***** PASSAGE FOR REVIEW *****

Do you want your human beings to be predictable commodities?
This morning around 11:30 was the most recent time I heard the pre-scripted speech of a service representative. But I could probably cite a milliion such occurences during any given week. At any rate, I was at Barnes and Noble this morning. In a fit of indulgence I bought another Vonnegut paperback. I go to the checkout counter where a young man, maybe around my age, rung up my purchase. He looked like a cheerful enough person, maybe a former high school football player. And as I prepared to swipe my debit card, he said the words that I already anticipated:
"And do you have a Barnes & Noble card to save?"
The syntax was a bit strange, but I feel like I should quote these things verbatim. Here it sounds like the card is what is getting saved, kept, stored away where I keep all my precious keepsakes. Of course it was shorthand for what we all know already from similar spiels, something more like: "And do you have a Barnes & Nobles card [so that you can save 10% on this purchase, and 5% on future purchases, and receive notification of special offers in the mail?] Or whatever Barnes & Nobles' membership deal is.
It's no fair picking on that one guy. But I encountered him during a phase when I feel very sensitive to the inane things that people are made to do when they are paid to 'serve' and/or extract more money from me. It makes me sad.....They say that we like chain restaurants, hotels, and so on because of their predictability...I lived close to a Holiday Inn in the Yucatan and I have to say, it did look like your fairly standard Holiday Inn. But, you know, you don't have to work out the homogeneity down to the very words the employees say. Let's find yet another way to strip the humanity away from the American worker, eh? It's bad enough that a woman who cut my hair a couple of months ago had trouble blow-drying it because her wrists were so messed up from years of blow drying-- she was scheduled for carpal-tunnel surgery in the near future. But no, it's not enough to injure our labor pool, we have to strip them of their basic freedom to decide what they will say. And the worst is the retail chains with their stupid credit cards or membership cards or whatever. They always ask at Target -- and how many people must go through a Target check-out line each day? How great can their lives be if they're working at Target? But to add to their misery, they have to rattle out some canned line over and over again about the wonders of the Target card. No, I don't want one. And I'm so, so sorry you had to ask.

***** DATA FOR REVIEW *****

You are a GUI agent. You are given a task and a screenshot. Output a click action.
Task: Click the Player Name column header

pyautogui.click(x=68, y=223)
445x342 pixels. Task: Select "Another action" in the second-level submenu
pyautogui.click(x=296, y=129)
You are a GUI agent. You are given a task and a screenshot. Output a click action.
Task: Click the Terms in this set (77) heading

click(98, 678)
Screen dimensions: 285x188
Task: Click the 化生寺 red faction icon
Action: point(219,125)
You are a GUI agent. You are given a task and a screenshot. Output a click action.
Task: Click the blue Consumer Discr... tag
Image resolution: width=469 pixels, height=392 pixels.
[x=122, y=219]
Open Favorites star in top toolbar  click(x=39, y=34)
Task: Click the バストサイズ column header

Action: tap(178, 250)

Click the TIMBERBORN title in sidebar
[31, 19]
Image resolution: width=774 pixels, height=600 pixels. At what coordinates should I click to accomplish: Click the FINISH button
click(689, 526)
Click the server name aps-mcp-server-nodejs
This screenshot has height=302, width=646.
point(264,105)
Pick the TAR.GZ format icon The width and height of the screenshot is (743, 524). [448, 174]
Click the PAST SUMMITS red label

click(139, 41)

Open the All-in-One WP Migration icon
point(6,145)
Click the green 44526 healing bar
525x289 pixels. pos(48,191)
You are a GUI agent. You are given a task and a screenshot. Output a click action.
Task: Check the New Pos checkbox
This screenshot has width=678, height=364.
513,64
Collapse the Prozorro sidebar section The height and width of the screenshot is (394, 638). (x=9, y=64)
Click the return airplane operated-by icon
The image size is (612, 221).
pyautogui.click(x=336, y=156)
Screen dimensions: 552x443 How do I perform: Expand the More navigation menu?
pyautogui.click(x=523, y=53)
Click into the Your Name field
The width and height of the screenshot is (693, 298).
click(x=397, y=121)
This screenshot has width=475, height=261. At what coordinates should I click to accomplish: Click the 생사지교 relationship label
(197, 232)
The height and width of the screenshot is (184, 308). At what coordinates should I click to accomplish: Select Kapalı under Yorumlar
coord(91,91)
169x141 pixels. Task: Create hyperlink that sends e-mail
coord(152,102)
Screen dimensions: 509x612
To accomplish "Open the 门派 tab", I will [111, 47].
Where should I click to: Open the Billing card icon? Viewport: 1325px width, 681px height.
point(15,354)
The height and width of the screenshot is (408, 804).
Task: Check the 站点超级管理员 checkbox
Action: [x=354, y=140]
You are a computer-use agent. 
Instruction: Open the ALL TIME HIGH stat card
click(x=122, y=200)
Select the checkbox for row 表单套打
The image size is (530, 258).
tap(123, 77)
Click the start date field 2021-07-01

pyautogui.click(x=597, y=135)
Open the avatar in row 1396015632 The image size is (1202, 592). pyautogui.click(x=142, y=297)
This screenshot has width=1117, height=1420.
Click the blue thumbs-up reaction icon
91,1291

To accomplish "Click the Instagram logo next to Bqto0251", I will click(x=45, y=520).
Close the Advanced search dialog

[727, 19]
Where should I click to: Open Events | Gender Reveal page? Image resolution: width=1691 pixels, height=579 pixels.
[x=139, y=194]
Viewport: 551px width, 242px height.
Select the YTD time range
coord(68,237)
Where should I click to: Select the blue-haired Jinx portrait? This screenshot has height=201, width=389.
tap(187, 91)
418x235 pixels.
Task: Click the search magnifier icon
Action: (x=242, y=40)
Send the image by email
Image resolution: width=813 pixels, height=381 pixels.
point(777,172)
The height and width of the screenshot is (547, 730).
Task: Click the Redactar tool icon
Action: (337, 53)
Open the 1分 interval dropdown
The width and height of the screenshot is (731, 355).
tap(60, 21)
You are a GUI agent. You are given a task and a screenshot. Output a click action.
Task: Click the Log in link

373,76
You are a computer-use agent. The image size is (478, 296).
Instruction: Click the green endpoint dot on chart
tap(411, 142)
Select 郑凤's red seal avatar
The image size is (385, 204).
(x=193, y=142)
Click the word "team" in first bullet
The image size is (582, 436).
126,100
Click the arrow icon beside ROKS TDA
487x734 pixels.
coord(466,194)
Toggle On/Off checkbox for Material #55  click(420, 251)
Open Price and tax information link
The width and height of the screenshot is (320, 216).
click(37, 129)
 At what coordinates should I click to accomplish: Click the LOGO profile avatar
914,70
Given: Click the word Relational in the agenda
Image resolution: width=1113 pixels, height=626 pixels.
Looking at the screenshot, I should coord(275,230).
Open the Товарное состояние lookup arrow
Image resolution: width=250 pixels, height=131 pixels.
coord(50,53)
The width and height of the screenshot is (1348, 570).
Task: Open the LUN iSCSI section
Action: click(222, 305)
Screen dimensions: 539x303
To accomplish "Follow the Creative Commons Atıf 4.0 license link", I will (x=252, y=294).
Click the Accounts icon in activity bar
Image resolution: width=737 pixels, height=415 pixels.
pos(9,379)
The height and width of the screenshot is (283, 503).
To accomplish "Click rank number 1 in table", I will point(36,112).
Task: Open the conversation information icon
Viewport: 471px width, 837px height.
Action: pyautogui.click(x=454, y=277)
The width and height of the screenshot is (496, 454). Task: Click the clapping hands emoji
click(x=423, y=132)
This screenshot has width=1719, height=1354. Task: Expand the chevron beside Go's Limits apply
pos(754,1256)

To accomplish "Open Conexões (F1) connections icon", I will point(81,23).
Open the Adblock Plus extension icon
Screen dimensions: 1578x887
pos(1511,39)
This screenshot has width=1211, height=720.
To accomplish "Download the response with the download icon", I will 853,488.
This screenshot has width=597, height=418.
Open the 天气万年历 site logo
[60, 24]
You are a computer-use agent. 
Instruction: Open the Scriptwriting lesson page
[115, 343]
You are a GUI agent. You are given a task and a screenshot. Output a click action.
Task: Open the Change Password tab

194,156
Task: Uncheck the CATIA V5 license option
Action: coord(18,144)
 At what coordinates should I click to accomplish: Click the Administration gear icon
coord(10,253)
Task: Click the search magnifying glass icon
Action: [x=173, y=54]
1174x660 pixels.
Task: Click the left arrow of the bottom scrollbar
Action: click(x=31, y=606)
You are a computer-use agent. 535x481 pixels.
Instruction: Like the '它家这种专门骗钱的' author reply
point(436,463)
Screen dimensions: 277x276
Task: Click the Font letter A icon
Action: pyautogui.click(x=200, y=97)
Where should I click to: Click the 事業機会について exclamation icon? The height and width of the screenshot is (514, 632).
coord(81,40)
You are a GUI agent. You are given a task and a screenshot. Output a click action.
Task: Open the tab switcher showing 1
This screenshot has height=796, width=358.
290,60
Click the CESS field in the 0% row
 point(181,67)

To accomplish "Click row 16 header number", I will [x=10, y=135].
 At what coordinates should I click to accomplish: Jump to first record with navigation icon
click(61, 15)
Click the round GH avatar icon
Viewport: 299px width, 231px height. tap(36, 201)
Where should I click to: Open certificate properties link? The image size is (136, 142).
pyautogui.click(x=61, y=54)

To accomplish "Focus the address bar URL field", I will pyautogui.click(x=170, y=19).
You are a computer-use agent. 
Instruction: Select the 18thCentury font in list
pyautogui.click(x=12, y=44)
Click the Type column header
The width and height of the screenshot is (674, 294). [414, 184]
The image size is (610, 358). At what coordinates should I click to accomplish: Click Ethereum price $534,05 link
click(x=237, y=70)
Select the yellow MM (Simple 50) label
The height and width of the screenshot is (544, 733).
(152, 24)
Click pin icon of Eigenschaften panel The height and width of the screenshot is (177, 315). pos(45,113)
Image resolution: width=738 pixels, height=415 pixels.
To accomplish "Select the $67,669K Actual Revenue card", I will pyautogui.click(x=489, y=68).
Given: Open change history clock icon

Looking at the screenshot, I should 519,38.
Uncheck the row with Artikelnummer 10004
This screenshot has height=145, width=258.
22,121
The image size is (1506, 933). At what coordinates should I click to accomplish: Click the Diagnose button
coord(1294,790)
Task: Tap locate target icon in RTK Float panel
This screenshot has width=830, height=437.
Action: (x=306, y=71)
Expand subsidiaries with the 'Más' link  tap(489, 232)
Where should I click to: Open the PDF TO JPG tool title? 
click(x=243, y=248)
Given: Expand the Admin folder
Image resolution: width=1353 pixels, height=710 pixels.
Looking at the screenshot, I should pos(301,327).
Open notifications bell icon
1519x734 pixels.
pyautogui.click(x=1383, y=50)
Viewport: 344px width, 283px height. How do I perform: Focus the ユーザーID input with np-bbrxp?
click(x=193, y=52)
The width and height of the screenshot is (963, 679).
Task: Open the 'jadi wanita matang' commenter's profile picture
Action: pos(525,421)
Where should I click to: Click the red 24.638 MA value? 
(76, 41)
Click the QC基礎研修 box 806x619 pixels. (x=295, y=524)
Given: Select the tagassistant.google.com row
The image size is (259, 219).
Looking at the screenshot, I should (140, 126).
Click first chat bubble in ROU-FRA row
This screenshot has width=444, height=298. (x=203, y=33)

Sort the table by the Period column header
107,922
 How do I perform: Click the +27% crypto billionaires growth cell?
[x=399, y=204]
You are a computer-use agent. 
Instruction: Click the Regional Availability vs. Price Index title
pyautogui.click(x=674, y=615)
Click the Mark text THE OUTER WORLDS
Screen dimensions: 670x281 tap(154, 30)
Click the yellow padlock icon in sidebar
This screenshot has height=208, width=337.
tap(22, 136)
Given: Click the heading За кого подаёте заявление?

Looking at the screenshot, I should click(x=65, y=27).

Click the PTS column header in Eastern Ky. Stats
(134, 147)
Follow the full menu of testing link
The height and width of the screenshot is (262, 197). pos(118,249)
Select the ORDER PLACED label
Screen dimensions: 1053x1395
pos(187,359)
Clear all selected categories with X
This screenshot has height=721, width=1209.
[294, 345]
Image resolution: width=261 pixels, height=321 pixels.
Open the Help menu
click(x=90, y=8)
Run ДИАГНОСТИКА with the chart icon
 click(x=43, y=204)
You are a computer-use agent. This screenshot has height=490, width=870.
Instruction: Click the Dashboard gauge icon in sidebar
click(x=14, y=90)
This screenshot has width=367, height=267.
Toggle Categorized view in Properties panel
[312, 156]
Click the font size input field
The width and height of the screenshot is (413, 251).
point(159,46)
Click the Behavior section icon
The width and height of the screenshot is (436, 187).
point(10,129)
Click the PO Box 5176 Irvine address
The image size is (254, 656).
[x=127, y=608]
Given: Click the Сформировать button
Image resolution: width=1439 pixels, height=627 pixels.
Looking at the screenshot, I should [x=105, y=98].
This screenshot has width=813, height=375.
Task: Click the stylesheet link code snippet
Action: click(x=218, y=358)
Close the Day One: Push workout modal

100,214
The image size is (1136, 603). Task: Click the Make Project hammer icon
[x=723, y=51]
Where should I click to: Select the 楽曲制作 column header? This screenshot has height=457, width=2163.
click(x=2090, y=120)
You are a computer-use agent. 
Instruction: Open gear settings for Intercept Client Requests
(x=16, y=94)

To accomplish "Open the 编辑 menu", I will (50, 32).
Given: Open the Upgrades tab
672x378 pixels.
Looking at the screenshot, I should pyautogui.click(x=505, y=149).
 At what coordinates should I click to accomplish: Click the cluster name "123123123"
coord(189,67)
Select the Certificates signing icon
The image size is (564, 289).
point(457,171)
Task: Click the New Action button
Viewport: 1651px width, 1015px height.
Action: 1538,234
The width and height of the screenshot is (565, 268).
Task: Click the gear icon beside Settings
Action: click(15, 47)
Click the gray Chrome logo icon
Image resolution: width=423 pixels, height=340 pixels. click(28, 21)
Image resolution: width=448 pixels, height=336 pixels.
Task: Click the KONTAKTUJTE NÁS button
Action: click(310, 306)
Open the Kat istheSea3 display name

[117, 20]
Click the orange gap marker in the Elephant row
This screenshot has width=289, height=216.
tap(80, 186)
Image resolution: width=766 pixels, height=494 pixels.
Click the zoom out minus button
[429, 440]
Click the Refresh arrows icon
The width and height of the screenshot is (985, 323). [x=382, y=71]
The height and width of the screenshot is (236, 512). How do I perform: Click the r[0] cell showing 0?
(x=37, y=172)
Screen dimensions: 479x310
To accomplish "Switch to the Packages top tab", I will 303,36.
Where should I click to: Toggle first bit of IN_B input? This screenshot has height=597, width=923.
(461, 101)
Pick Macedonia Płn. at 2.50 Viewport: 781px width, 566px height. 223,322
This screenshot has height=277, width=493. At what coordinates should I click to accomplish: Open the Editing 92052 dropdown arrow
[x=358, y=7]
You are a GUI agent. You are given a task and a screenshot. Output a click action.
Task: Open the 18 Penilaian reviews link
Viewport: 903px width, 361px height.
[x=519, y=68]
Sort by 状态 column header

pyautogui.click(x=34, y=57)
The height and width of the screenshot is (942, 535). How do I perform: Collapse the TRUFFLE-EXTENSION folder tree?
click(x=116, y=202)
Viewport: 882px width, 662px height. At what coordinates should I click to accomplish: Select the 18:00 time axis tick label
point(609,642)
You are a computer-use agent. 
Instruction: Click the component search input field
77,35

*****

# TASK STATEMENT
Reproduce word for word the stretch of the essay on scripted retail speech from "The syntax was" through "membership deal is.". These records were taken from a separate source.

# RESPONSE AREA
The syntax was a bit strange, but I feel like I should quote these things verbatim. Here it sounds like the card is what is getting saved, kept, stored away where I keep all my precious keepsakes. Of course it was shorthand for what we all know already from similar spiels, something more like: "And do you have a Barnes & Nobles card [so that you can save 10% on this purchase, and 5% on future purchases, and receive notification of special offers in the mail?] Or whatever Barnes & Nobles' membership deal is.